• Required action:
Nothing should be left out: output all of the entries exactly.

• Data records:
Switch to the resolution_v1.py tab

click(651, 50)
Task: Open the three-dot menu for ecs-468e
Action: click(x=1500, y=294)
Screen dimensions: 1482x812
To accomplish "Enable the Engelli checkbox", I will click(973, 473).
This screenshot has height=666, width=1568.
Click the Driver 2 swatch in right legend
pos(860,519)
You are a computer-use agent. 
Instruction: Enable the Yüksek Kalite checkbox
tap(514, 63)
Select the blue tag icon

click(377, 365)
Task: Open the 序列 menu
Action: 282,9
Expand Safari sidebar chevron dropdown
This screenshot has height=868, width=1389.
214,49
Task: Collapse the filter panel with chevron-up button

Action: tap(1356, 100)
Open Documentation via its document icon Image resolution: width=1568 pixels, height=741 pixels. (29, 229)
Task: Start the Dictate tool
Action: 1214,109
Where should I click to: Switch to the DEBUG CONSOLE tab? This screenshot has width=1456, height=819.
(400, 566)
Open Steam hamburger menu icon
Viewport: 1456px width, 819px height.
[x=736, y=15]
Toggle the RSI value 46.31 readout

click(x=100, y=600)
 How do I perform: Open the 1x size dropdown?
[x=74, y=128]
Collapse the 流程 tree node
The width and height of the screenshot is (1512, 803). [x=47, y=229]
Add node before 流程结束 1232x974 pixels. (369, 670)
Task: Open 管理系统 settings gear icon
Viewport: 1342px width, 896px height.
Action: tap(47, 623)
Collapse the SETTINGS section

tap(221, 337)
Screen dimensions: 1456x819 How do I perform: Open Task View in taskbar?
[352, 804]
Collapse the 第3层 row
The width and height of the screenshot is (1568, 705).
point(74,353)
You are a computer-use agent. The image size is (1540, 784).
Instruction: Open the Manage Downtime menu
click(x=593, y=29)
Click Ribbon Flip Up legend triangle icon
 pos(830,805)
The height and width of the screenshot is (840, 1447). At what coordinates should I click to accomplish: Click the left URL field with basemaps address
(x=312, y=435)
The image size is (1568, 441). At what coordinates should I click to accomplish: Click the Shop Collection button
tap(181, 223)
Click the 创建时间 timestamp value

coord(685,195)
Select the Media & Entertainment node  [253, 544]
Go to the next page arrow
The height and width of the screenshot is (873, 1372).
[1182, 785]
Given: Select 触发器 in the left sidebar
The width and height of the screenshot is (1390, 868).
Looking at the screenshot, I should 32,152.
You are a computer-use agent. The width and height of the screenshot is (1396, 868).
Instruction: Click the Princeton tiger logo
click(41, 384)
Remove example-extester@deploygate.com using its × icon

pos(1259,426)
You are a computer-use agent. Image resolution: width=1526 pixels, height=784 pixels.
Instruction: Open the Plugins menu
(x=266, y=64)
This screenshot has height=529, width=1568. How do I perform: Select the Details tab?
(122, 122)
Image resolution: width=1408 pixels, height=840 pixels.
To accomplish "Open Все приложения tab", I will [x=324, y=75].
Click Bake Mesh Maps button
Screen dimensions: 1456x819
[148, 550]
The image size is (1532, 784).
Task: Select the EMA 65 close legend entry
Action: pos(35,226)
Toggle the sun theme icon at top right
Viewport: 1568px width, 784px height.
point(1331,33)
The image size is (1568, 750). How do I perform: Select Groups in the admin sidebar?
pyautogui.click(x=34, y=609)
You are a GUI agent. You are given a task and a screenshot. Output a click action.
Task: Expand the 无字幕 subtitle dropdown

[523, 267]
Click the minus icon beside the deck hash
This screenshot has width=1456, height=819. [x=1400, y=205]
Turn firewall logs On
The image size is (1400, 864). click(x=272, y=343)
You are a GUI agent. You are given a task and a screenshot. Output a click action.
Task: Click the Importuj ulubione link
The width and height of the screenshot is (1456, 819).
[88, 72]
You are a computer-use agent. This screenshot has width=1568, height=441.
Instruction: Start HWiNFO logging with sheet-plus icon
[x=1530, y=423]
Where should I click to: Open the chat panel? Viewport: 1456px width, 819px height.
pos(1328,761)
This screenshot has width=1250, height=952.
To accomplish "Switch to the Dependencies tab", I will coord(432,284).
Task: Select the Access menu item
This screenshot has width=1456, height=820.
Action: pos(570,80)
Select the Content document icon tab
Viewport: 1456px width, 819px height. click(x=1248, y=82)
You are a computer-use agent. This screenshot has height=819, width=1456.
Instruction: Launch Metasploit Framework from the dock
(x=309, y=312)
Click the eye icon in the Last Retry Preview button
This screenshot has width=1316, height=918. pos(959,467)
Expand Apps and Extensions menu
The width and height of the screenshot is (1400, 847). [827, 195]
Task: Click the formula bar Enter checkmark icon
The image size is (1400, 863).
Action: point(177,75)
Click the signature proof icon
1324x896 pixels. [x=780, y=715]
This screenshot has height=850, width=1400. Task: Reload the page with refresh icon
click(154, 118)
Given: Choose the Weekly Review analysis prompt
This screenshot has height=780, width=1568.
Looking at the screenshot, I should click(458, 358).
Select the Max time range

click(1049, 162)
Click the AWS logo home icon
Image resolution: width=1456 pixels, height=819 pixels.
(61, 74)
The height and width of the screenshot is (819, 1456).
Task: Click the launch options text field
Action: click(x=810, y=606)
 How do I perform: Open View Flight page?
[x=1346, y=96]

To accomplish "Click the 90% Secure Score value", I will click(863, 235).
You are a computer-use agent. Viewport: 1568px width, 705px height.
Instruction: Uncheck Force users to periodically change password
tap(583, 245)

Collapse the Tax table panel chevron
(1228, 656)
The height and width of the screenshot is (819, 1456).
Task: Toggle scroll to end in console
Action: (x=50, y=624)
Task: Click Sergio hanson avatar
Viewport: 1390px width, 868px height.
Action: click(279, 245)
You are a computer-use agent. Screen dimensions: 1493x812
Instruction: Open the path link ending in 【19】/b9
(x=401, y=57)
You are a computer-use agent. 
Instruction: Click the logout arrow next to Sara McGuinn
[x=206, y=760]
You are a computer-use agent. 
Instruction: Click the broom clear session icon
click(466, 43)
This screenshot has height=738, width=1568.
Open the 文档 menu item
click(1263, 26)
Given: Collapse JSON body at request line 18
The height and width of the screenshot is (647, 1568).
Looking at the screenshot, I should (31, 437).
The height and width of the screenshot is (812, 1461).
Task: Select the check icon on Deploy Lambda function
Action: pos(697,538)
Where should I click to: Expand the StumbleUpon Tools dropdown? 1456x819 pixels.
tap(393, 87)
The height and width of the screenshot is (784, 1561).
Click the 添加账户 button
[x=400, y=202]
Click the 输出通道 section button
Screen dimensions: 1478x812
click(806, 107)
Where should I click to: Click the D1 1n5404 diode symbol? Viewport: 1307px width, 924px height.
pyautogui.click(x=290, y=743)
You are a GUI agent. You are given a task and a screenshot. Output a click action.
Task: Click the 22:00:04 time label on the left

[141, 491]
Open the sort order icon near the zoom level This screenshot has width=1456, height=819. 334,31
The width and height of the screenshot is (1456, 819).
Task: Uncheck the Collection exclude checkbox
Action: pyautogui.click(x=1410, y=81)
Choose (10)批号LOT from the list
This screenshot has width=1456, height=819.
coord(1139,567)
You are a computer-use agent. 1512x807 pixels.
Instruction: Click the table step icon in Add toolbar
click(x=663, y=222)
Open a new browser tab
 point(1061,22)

• Final answer:
Switch to the resolution_v1.py tab

click(651, 50)
Task: Open the three-dot menu for ecs-468e
Action: click(x=1500, y=294)
Screen dimensions: 1482x812
To accomplish "Enable the Engelli checkbox", I will click(973, 473).
This screenshot has height=666, width=1568.
Click the Driver 2 swatch in right legend
pos(860,519)
You are a computer-use agent. 
Instruction: Enable the Yüksek Kalite checkbox
tap(514, 63)
Select the blue tag icon

click(377, 365)
Task: Open the 序列 menu
Action: 282,9
Expand Safari sidebar chevron dropdown
This screenshot has height=868, width=1389.
214,49
Task: Collapse the filter panel with chevron-up button

Action: tap(1356, 100)
Open Documentation via its document icon Image resolution: width=1568 pixels, height=741 pixels. (29, 229)
Task: Start the Dictate tool
Action: 1214,109
Where should I click to: Switch to the DEBUG CONSOLE tab? This screenshot has width=1456, height=819.
(400, 566)
Open Steam hamburger menu icon
Viewport: 1456px width, 819px height.
[x=736, y=15]
Toggle the RSI value 46.31 readout

click(x=100, y=600)
 How do I perform: Open the 1x size dropdown?
[x=74, y=128]
Collapse the 流程 tree node
The width and height of the screenshot is (1512, 803). [x=47, y=229]
Add node before 流程结束 1232x974 pixels. (369, 670)
Task: Open 管理系统 settings gear icon
Viewport: 1342px width, 896px height.
Action: tap(47, 623)
Collapse the SETTINGS section

tap(221, 337)
Screen dimensions: 1456x819 How do I perform: Open Task View in taskbar?
[352, 804]
Collapse the 第3层 row
The width and height of the screenshot is (1568, 705).
point(74,353)
You are a computer-use agent. The image size is (1540, 784).
Instruction: Open the Manage Downtime menu
click(x=593, y=29)
Click Ribbon Flip Up legend triangle icon
 pos(830,805)
The height and width of the screenshot is (840, 1447). At what coordinates should I click to accomplish: Click the left URL field with basemaps address
(x=312, y=435)
The image size is (1568, 441). At what coordinates should I click to accomplish: Click the Shop Collection button
tap(181, 223)
Click the 创建时间 timestamp value

coord(685,195)
Select the Media & Entertainment node  [253, 544]
Go to the next page arrow
The height and width of the screenshot is (873, 1372).
[1182, 785]
Given: Select 触发器 in the left sidebar
The width and height of the screenshot is (1390, 868).
Looking at the screenshot, I should 32,152.
You are a computer-use agent. The width and height of the screenshot is (1396, 868).
Instruction: Click the Princeton tiger logo
click(41, 384)
Remove example-extester@deploygate.com using its × icon

pos(1259,426)
You are a computer-use agent. Image resolution: width=1526 pixels, height=784 pixels.
Instruction: Open the Plugins menu
(x=266, y=64)
This screenshot has height=529, width=1568. How do I perform: Select the Details tab?
(122, 122)
Image resolution: width=1408 pixels, height=840 pixels.
To accomplish "Open Все приложения tab", I will [x=324, y=75].
Click Bake Mesh Maps button
Screen dimensions: 1456x819
[148, 550]
The image size is (1532, 784).
Task: Select the EMA 65 close legend entry
Action: pos(35,226)
Toggle the sun theme icon at top right
Viewport: 1568px width, 784px height.
point(1331,33)
The image size is (1568, 750). How do I perform: Select Groups in the admin sidebar?
pyautogui.click(x=34, y=609)
You are a GUI agent. You are given a task and a screenshot. Output a click action.
Task: Expand the 无字幕 subtitle dropdown

[523, 267]
Click the minus icon beside the deck hash
This screenshot has width=1456, height=819. [x=1400, y=205]
Turn firewall logs On
The image size is (1400, 864). click(x=272, y=343)
You are a GUI agent. You are given a task and a screenshot. Output a click action.
Task: Click the Importuj ulubione link
The width and height of the screenshot is (1456, 819).
[88, 72]
You are a computer-use agent. This screenshot has width=1568, height=441.
Instruction: Start HWiNFO logging with sheet-plus icon
[x=1530, y=423]
Where should I click to: Open the chat panel? Viewport: 1456px width, 819px height.
pos(1328,761)
This screenshot has width=1250, height=952.
To accomplish "Switch to the Dependencies tab", I will coord(432,284).
Task: Select the Access menu item
This screenshot has width=1456, height=820.
Action: pos(570,80)
Select the Content document icon tab
Viewport: 1456px width, 819px height. click(x=1248, y=82)
You are a computer-use agent. This screenshot has height=819, width=1456.
Instruction: Launch Metasploit Framework from the dock
(x=309, y=312)
Click the eye icon in the Last Retry Preview button
This screenshot has width=1316, height=918. pos(959,467)
Expand Apps and Extensions menu
The width and height of the screenshot is (1400, 847). [827, 195]
Task: Click the formula bar Enter checkmark icon
The image size is (1400, 863).
Action: point(177,75)
Click the signature proof icon
1324x896 pixels. [x=780, y=715]
This screenshot has height=850, width=1400. Task: Reload the page with refresh icon
click(154, 118)
Given: Choose the Weekly Review analysis prompt
This screenshot has height=780, width=1568.
Looking at the screenshot, I should click(458, 358).
Select the Max time range

click(1049, 162)
Click the AWS logo home icon
Image resolution: width=1456 pixels, height=819 pixels.
(61, 74)
The height and width of the screenshot is (819, 1456).
Task: Click the launch options text field
Action: click(x=810, y=606)
 How do I perform: Open View Flight page?
[x=1346, y=96]

To accomplish "Click the 90% Secure Score value", I will click(863, 235).
You are a computer-use agent. Viewport: 1568px width, 705px height.
Instruction: Uncheck Force users to periodically change password
tap(583, 245)

Collapse the Tax table panel chevron
(1228, 656)
The height and width of the screenshot is (819, 1456).
Task: Toggle scroll to end in console
Action: (x=50, y=624)
Task: Click Sergio hanson avatar
Viewport: 1390px width, 868px height.
Action: click(279, 245)
You are a computer-use agent. Screen dimensions: 1493x812
Instruction: Open the path link ending in 【19】/b9
(x=401, y=57)
You are a computer-use agent. 
Instruction: Click the logout arrow next to Sara McGuinn
[x=206, y=760]
You are a computer-use agent. 
Instruction: Click the broom clear session icon
click(466, 43)
This screenshot has height=738, width=1568.
Open the 文档 menu item
click(1263, 26)
Given: Collapse JSON body at request line 18
The height and width of the screenshot is (647, 1568).
Looking at the screenshot, I should (31, 437).
The height and width of the screenshot is (812, 1461).
Task: Select the check icon on Deploy Lambda function
Action: pos(697,538)
Where should I click to: Expand the StumbleUpon Tools dropdown? 1456x819 pixels.
tap(393, 87)
The height and width of the screenshot is (784, 1561).
Click the 添加账户 button
[x=400, y=202]
Click the 输出通道 section button
Screen dimensions: 1478x812
click(806, 107)
Where should I click to: Click the D1 1n5404 diode symbol? Viewport: 1307px width, 924px height.
pyautogui.click(x=290, y=743)
You are a GUI agent. You are given a task and a screenshot. Output a click action.
Task: Click the 22:00:04 time label on the left

[141, 491]
Open the sort order icon near the zoom level This screenshot has width=1456, height=819. 334,31
The width and height of the screenshot is (1456, 819).
Task: Uncheck the Collection exclude checkbox
Action: pyautogui.click(x=1410, y=81)
Choose (10)批号LOT from the list
This screenshot has width=1456, height=819.
coord(1139,567)
You are a computer-use agent. 1512x807 pixels.
Instruction: Click the table step icon in Add toolbar
click(x=663, y=222)
Open a new browser tab
 point(1061,22)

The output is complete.